Uma investigação bombástica revelou que fundos do Instituto Nacional dos Transportes Rodoviários (INATRO), pagos por cidadãos moçambicanos através de carteiras móveis, não estão a entrar nos cofres do Estado, mas sim a ser canalizados para uma empresa privada com atividades que vão desde a venda de ar condicionado ao catering.

A Investigação Chocante
A organização da sociedade civil “Sociedade”, em parceria com a plataforma Livenews48, divulgou nas redes sociais detalhes de um alegado esquema de desvio de fundos no INATRO. Segundo as revelações, os pagamentos digitais feitos pelos utentes para os serviços do INATRO estariam a ser depositados nas contas de uma empresa privada, a ITS – International Trading Solutions, Limitada, em vez de irem para o Estado.

O Perfil Inusitado da ITS
Os documentos de constituição da ITS, datados de 12 de dezembro de 2018, mostram um objeto social surpreendentemente vasto e completamente alheio ao setor dos transportes. A empresa está registada para prestar serviços de limpeza, venda de produtos de higiene, inspeção de máquinas industriais, alpinismo industrial, importação e exportação de alimentos, serviços de catering, ornamentação de eventos, compra e venda de medicamentos e até reparação, montagem e venda de sistemas de ar condicionado.

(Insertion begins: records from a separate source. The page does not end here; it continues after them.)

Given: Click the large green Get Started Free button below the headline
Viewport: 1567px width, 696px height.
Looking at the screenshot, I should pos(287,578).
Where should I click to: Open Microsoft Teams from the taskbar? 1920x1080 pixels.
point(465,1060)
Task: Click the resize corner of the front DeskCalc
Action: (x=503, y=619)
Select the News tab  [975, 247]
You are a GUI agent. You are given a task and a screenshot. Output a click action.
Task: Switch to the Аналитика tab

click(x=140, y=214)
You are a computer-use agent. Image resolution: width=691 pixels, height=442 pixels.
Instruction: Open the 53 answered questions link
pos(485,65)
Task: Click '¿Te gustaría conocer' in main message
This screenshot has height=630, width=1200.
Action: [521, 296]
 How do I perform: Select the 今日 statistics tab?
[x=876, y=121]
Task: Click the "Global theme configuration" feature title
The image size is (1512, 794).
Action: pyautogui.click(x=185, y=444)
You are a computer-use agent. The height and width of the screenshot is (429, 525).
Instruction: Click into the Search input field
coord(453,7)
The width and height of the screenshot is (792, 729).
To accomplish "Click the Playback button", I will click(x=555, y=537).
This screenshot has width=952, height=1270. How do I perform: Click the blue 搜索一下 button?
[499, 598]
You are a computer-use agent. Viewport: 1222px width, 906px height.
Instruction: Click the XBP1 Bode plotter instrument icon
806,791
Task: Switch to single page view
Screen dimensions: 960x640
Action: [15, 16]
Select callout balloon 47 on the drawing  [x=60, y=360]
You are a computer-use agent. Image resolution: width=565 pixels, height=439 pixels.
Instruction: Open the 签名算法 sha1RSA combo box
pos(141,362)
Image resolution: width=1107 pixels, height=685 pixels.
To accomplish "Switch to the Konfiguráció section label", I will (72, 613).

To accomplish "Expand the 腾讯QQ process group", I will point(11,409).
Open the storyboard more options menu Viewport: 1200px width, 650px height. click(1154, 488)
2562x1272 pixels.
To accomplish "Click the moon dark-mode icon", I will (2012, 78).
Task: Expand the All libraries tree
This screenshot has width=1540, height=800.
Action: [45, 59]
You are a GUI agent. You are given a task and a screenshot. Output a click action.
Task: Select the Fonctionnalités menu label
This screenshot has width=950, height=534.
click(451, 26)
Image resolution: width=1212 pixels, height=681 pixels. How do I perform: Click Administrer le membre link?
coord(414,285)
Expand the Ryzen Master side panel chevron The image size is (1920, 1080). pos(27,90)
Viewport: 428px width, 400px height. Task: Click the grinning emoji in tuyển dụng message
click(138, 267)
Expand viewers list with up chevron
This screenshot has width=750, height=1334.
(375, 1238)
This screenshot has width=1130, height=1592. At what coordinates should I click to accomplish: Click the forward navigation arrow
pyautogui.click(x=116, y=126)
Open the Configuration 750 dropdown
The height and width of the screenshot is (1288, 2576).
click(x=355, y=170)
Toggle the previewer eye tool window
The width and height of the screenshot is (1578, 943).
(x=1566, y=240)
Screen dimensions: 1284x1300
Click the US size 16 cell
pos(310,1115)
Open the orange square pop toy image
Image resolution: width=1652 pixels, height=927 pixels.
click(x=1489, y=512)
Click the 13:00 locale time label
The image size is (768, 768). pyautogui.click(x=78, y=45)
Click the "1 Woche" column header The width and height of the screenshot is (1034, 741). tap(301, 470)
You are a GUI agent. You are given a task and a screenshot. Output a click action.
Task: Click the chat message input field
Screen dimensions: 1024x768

É a diversidade e a natureza das atividades da ITS que levantam as maiores suspeitas, questionando como uma entidade com este perfil pode ser o recetáculo para receitas públicas de um instituto de transportes.
Impacto e Questões Urgentes
Este esquema pode ser a chave para entender a crise financeira que o INATRO alega enfrentar, e que tem resultado no atraso na impressão de milhares de cartas de condução definitivas. Enquanto os cidadãos esperam anos pelos seus documentos, as taxas pagas estariam a alimentar uma empresa cujo registo permite desde a venda de medicamentos à manutenção de aparelhos de climatização.
A investigação da “Sociedade” levanta questões sérias sobre a transparência e a integridade do sistema de pagamentos digitais do Estado. Até ao momento, a direção do INATRO não se pronunciou oficialmente sobre estas alegações. Este escândalo surge num período em que o instituto já está sob forte crítica pela sua incapacidade de resposta aos utentes e por auditorias anteriores que já apontavam para problemas na gestão de receitas.